Открываем последний файл:
$ vim outputs.tf
и в него вставить нужно следующие строки:
output "rds_ids" {
value = "${aws_db_instance.db_instance.*.id}"
}
output "rds_arns" {
value = "${aws_db_instance.db_instance.*.arn}"
}
output "rds_addresses" {
value = "${aws_db_instance.db_instance.*.address}"
}
output "endpoints" {
value = "${aws_rds_cluster.rds_cluster.*.endpoint}"
}
output "reader_endpoints" {
value = "${aws_rds_cluster.rds_cluster.*.reader_endpoint}"
}
output "aws_db_subnet_group_ids" {
value = "${aws_db_subnet_group.db_subnet_group.*.id}"
}
output "db_parameter_groups" {
value = "aws_db_parameter_group.db_parameter_group.*.id"
}
output "hosted_zone_ids" {
value = "${aws_db_instance.db_instance.*.hosted_zone_id}"
}
Переходим теперь в папку aws/examples и создадим еще одну папку для проверки написанного чуда:
$ mkdir rds && cd $_
Внутри созданной папки открываем файл:
$ vim main.tf
И вставим в него следующий код:
#
# MAINTAINER Vitaliy Natarov "vitaliy.natarov@yahoo.com"
#
terraform {
required_version = "> 0.9.0"
}
provider "aws" {
region = "us-east-1"
# alias = "us-east-1"
shared_credentials_file = "${pathexpand("~/.aws/credentials")}"

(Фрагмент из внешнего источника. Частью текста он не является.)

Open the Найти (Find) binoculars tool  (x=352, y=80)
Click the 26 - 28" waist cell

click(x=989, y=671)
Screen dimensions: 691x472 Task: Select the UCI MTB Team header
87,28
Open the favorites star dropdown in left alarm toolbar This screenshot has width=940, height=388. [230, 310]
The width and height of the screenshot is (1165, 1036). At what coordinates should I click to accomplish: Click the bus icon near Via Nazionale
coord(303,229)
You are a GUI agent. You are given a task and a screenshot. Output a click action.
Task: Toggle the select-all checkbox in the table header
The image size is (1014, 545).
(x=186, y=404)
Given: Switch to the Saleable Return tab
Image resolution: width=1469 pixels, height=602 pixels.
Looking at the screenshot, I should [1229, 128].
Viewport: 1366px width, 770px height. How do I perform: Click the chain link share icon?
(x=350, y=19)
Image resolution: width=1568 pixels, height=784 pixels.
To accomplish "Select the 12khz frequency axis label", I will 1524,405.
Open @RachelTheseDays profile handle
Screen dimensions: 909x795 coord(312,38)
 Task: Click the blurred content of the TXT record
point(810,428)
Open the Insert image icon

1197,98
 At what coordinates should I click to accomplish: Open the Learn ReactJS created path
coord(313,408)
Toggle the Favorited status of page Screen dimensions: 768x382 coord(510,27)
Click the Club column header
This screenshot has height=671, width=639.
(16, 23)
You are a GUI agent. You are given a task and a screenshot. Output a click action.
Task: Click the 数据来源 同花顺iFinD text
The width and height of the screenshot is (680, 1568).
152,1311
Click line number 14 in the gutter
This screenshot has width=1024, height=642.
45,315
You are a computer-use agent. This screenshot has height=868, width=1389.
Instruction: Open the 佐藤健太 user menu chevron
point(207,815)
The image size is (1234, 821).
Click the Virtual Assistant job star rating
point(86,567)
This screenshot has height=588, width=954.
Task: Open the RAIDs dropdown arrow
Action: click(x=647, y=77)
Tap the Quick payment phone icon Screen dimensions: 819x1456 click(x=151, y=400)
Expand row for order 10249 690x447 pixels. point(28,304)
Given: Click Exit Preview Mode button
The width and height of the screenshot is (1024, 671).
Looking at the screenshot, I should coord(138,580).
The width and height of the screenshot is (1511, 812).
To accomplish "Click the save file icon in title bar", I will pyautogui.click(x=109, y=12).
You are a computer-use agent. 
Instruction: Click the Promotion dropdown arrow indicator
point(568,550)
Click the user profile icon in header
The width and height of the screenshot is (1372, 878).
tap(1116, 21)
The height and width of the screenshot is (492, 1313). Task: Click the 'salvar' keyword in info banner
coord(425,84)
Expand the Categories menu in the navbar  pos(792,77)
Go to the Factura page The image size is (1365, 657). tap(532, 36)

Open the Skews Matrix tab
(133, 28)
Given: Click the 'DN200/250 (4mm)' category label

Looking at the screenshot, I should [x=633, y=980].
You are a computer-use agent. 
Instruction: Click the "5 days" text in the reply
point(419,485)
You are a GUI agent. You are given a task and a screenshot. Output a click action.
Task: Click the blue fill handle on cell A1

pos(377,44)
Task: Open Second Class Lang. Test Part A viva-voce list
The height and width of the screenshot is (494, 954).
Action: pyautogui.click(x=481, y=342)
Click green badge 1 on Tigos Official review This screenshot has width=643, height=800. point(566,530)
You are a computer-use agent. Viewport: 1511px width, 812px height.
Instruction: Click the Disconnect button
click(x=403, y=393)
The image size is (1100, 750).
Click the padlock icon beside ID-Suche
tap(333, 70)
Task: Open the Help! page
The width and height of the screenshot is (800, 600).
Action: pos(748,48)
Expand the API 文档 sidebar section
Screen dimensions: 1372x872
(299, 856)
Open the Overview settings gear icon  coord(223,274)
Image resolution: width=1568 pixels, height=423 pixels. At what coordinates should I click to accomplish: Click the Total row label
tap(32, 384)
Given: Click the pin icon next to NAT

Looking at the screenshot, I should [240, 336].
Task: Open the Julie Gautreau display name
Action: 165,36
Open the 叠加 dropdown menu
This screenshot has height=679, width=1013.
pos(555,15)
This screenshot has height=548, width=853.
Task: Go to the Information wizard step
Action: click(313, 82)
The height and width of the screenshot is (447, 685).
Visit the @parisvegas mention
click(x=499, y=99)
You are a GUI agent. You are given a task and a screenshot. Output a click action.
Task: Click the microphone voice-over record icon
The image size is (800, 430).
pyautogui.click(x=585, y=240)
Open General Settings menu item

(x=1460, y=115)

# access_key = "${var.aws_access_key}"
# secret_key = "${var.aws_secret_key}"
}
module "iam" {
source = "../../modules/iam"
name = "TEST-AIM"
region = "us-east-1"
environment = "PROD"
aws_iam_role-principals = [
"ec2.amazonaws.com",
"monitoring.rds.amazonaws.com",
]
aws_iam_policy-actions = [
"cloudwatch:GetMetricStatistics",
"logs:DescribeLogStreams",
"logs:GetLogEvents",
"rds:*",
]
}
module "vpc" {
source = "../../modules/vpc"
name = "TEST-VPC"
environment = "PROD"
# VPC
instance_tenancy = "default"
enable_dns_support = "true"
enable_dns_hostnames = "true"
assign_generated_ipv6_cidr_block = "false"
enable_classiclink = "false"
vpc_cidr = "172.31.0.0/16"
private_subnet_cidrs = ["172.31.64.0/20"]
public_subnet_cidrs = ["172.31.0.0/20"]
availability_zones = ["us-east-1a", "us-east-1b"]
enable_all_egress_ports = "true"
allowed_ports = ["80", "3306", "8080", "443"]
map_public_ip_on_launch = "true"
#Internet-GateWay
enable_internet_gateway = "true"
#NAT
enable_nat_gateway = "false"
single_nat_gateway = "false"
#VPN
enable_vpn_gateway = "false"
#DHCP
enable_dhcp_options = "false"
# EIP
enable_eip = "false"
}
module "rds" {
source = "../../modules/rds"
name = "Test-DB"
region = "us-east-1"
environment = "PROD"
subnet_ids = ["subnet-11ed234b", "subnet-34eddf51"]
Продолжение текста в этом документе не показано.